La Miel, a river that originates in the municipality of Marulanda in the Central Andes and debouches into the Magdalena River, has been intervened by a large dam (Miel I) and a run-of-the-river hydroelectric (El Edén). These projects have had considerable impacts on the sources of water in the area, impacting the livelihoods of riverine and peasant communities. Since the year 2021, peasant and fisher communities, environmental movements, and academics have created the “Alianza Abrazo Río La Miel” for the defense of water, life, and territory. They oppose the construction of the hydroelectric project “Miel II” with arguments such as: “rivers for life and not for death”, “La Miel river is to drink not to sell”, and “Our river is not for sale” (Alianza Abrazo Río La Miel, 2022).

Worldwide, rivers face significant environmental challenges growing in frequency and severity: increased urbanization, industrial pollution,  hydroelectricity demands, and climate change are some factors that put rivers under pressure. Despite the implicit political character of such challenges, mainstream water governance tends to approach them as “natural problems affecting all of us” and propose technical solutions to solve them. Such focus leads to a lack of understanding of the political, justice, and democratic dimensions of river governance.
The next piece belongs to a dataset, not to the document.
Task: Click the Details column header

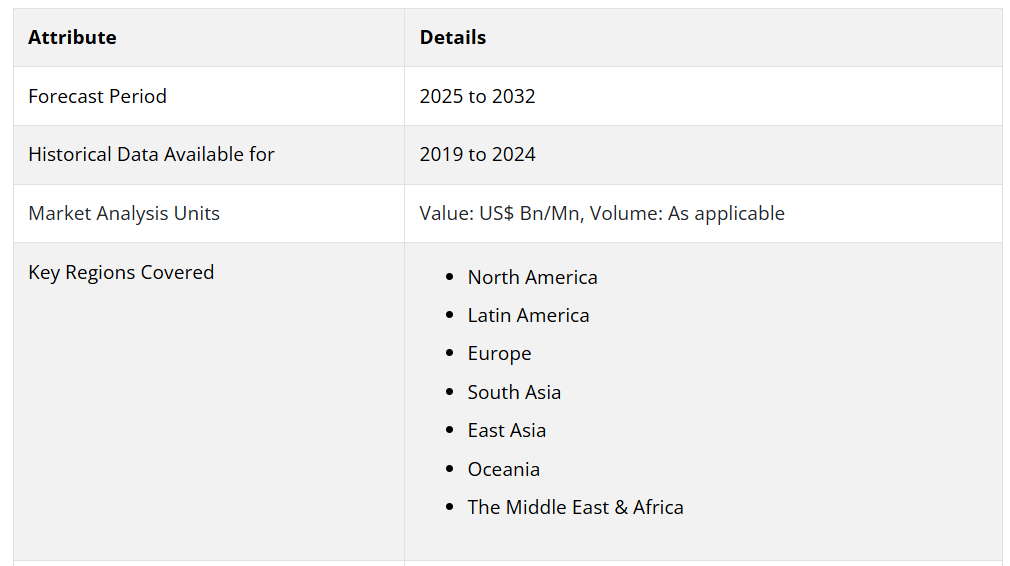Action: (453, 38)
Aiming to address this gap, this research builds on concepts from political ecology and critical legal studies to understand divergent everyday experiences of environmental injustice and the pluri-legal mobilization strategies that riverine communities use to challenge them. The case studies of “La Miel” (Colombia) and “Serpis” (Spain) rivers will nurture the empirical basis of this work. To understand the particularities of both contexts, this research will use River Co-learning Arenas (RCAs) as the primary research method, which may include river walks, environmental justice workshops, in-depth interviews, and video exchanges. This research aims to contribute to conceptual thinking about environmental justice beyond universalism and to better understand the role of pluri-legal mobilization and global exchange of ideas in advancing river defense and environmental justice.